Elias felt the shadows behind him stir—subtly. The goblins shifted, ready.

He held up a hand. They stilled.

"I'm going deeper," he said quietly. "You should leave."

The archer drew an arrow halfway. "Deeper? Alone? You're suicidal. Or you're planning to loot the corpses and claim the clear for yourself."

The spearman grinned. "Association payout for double-dungeon proof is fat. If we bring back evidence... and you're the only witness..."

He leveled the spear.

Elias sighed.

He hadn't wanted this.

But the system pinged softly.

[New Targets Detected – Hostile Intent Confirmed]

[Shadow Harvest Opportunity Available upon Defeat]

He raised his sword.

The spearman lunged first—fast, practiced thrust aimed at Elias's chest.

Elias sidestepped.
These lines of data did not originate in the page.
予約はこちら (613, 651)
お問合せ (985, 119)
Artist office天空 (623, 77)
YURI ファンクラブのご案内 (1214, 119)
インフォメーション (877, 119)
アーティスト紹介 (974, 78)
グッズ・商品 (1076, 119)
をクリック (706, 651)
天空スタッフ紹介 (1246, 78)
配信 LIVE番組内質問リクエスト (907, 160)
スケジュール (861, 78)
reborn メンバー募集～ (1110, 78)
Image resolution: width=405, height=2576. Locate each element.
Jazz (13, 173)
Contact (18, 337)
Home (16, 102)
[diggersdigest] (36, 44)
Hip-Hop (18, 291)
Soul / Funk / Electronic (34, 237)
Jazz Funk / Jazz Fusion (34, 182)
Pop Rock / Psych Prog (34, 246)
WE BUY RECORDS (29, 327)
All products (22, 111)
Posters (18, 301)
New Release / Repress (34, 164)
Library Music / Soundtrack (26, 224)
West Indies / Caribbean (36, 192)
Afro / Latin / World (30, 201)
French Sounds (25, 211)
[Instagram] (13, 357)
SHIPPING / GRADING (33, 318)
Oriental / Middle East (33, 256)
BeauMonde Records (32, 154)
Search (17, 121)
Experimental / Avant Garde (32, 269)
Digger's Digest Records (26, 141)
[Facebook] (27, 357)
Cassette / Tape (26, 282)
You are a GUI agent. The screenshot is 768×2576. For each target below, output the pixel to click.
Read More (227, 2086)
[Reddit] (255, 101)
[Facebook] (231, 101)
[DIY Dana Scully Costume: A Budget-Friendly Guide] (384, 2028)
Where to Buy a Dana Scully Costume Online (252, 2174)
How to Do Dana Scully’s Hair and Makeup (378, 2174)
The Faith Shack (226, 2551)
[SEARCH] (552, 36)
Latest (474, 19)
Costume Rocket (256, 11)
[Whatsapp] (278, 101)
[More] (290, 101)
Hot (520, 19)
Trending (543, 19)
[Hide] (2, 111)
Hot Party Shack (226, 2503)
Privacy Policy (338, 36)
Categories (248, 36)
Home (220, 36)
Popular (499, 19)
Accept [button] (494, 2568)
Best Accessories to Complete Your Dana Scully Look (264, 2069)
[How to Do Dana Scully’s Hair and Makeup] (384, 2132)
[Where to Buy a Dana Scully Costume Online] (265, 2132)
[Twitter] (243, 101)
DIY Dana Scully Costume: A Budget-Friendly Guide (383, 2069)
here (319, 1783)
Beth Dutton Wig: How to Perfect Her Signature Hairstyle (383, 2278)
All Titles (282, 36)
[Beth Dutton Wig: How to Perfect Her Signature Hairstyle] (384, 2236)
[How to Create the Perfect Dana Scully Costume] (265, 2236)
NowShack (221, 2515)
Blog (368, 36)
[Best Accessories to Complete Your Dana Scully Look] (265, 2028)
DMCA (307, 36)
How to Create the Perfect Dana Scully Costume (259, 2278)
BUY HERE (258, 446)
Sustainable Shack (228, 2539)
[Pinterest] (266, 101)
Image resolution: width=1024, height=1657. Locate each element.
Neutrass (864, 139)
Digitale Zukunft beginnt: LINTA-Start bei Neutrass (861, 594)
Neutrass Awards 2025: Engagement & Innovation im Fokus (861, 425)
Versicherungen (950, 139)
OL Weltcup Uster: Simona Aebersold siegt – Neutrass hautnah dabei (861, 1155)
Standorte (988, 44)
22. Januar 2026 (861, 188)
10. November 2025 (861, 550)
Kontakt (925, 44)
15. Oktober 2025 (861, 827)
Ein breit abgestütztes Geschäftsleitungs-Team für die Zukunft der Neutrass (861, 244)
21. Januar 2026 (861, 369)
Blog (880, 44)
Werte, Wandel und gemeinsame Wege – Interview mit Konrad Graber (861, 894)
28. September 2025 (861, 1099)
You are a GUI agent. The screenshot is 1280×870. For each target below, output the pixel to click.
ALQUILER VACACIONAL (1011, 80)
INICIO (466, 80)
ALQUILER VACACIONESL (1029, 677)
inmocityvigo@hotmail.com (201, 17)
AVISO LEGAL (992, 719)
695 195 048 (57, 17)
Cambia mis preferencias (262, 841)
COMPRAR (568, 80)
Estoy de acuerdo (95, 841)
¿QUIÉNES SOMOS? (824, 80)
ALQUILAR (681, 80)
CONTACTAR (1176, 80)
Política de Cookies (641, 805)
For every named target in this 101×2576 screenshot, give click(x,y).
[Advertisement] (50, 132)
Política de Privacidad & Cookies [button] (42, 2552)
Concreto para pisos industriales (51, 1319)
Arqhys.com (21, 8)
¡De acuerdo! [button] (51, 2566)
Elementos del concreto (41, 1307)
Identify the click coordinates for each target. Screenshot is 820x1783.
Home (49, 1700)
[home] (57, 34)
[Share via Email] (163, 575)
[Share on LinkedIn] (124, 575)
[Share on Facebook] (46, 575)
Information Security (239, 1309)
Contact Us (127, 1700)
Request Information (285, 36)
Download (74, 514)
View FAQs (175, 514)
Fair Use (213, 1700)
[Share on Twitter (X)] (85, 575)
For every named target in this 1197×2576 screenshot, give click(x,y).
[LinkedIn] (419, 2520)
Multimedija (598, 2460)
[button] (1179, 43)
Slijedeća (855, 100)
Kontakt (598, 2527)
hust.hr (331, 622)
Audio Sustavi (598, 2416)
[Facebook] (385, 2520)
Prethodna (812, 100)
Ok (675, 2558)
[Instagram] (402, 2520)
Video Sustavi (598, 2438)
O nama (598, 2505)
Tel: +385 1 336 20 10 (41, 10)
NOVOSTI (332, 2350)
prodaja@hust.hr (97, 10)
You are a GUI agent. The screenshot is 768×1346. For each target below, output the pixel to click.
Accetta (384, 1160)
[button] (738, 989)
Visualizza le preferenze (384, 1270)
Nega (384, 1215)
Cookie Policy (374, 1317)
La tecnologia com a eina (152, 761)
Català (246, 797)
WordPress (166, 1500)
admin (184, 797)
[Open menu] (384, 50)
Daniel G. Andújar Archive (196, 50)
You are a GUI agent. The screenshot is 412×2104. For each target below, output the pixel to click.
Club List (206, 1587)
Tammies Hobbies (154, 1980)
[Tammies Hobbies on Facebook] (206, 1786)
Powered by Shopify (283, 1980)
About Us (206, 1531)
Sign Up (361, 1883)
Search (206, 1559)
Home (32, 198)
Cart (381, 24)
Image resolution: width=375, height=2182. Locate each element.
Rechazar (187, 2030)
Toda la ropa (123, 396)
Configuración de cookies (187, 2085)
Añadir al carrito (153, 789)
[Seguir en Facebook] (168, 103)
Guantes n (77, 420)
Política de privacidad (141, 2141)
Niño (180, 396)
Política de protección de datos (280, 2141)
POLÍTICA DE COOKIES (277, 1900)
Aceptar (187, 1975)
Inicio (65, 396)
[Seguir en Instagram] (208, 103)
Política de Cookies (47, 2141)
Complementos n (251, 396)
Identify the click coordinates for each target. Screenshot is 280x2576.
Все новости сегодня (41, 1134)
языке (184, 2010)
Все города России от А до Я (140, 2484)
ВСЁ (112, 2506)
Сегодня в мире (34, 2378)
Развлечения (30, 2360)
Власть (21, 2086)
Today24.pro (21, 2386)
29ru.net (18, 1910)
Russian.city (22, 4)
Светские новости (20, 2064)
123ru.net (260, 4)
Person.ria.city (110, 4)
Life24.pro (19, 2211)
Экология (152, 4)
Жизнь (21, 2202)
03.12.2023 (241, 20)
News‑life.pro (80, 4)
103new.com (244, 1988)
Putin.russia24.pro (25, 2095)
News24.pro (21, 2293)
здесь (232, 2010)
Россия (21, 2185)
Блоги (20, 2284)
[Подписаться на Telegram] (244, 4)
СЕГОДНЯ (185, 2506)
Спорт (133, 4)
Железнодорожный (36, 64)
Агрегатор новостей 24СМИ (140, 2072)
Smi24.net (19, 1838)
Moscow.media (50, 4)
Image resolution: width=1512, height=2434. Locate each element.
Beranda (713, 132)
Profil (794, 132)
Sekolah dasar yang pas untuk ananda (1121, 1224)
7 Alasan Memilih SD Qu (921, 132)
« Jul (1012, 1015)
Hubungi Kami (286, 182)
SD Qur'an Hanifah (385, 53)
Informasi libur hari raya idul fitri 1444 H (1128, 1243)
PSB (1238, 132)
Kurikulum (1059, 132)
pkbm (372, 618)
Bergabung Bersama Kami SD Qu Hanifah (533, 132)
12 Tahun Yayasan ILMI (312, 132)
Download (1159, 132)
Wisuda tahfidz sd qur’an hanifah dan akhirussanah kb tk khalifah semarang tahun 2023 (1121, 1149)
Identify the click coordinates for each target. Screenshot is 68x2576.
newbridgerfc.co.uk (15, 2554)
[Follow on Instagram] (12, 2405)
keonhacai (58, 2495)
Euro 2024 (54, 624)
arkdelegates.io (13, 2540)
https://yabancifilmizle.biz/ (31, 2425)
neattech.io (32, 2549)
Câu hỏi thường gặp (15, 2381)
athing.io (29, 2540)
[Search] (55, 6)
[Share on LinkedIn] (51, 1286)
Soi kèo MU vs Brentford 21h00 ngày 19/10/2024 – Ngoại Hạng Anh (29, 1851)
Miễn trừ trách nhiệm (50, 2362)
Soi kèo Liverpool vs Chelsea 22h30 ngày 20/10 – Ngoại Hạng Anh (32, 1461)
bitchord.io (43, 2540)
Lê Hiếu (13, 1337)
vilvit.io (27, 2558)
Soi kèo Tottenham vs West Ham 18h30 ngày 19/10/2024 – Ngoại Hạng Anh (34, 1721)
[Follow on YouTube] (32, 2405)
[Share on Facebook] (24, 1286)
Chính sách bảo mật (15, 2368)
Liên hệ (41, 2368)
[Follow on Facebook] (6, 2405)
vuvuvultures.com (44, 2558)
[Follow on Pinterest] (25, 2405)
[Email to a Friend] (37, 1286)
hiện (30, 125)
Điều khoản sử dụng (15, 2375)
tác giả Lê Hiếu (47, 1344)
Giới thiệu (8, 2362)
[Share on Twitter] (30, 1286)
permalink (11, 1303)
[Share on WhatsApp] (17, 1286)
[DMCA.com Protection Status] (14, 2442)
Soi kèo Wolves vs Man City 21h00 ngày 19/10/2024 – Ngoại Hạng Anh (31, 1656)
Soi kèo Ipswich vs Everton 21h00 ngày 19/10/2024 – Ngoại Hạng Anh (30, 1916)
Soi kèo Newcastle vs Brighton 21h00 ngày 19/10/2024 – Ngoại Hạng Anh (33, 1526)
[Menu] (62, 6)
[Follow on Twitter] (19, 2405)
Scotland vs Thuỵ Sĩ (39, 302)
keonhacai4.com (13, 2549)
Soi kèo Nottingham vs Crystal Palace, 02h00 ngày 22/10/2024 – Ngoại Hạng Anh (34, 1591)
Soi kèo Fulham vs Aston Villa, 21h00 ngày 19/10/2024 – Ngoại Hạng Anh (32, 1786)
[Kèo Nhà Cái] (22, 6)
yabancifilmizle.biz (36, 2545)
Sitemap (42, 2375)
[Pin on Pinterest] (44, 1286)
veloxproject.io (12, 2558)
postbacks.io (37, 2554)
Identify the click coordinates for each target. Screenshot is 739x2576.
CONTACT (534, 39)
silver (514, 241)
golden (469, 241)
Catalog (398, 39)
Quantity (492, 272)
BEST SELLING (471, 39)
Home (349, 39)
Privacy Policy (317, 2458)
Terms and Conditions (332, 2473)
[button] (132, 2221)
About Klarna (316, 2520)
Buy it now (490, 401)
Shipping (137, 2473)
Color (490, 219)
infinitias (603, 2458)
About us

Barely. The spear grazed his vest, tearing fabric.

He countered—short, ugly slash across the spearman's forearm.

The man hissed, dropped back.

The archer loosed.

Arrow flew true—straight for Elias's throat.

But something moved.

One goblin echo blurred forward—black smoke and claws. It intercepted the arrow mid-flight, the projectile sinking harmlessly into shadow-flesh. The goblin didn't flinch.

The archer blinked. "What the fu—"

The ogre echo stepped forward.

One massive hand closed around the spearman's weapon. Snapped it like a twig.

The spearman stumbled back, pale.

Elias advanced.

"Last chance," he said. "Leave."

The healer raised his staff—green light flared, trying to cast a binding root spell.

The ogre echo moved faster than Elias expected. One chained arm whipped out. Caught the staff. Crushed it.

The healer screamed as mana backlash hit him.

The archer turned to run.

Elias didn't chase.

The goblin echoes did.

Two of them pounced—silent, merciless. Claws raked. Screams cut short.

The spearman swung a dagger wildly.

Elias stepped inside the arc. Drove his short sword up under the ribs. Twisted.

The man gasped. Dropped.

Silence returned.

Elias stood over the bodies, breathing steady.

[3 Enemies Defeated]

[Shadow Fragments Acquired: +3]

[Shadow Storage: 5/5 → Overflow Detected]

[Shadow Mana Pool: 47 → 112]

[Minor Stat Increase: Strength +1, Agility +1]

[Warning: Storage full. Excess fragments will dissipate in 30 minutes unless consumed or new soldiers manifested.]

He looked at the fresh corpses.

No remorse.

Just opportunity.

He knelt beside the spearman. Pressed a hand to the cooling chest.

[Shadow Harvest – Initiate?]

[Y / N]

Yes.

Black tendrils rose from the body—thin at first, then thickening. The man's shadow peeled away from the stone, writhing, then settled into a new shape beside the others.

A new soldier: Spear Echo. Rank E+. Weapon intact in shadowy form.

Elias stood.

Four goblins. One ogre. One spearman.

Six now.

The tunnel ahead beckoned.

He felt the hunger again—not in his stomach.

Deeper.

Stronger enemies.

More shadows.

He walked on.

The shadows followed.

Silent.

Loyal.

Growing.

And for the first time in three years, Elias Crowe didn't feel like a corpse.

He felt like the beginning of something unstoppable.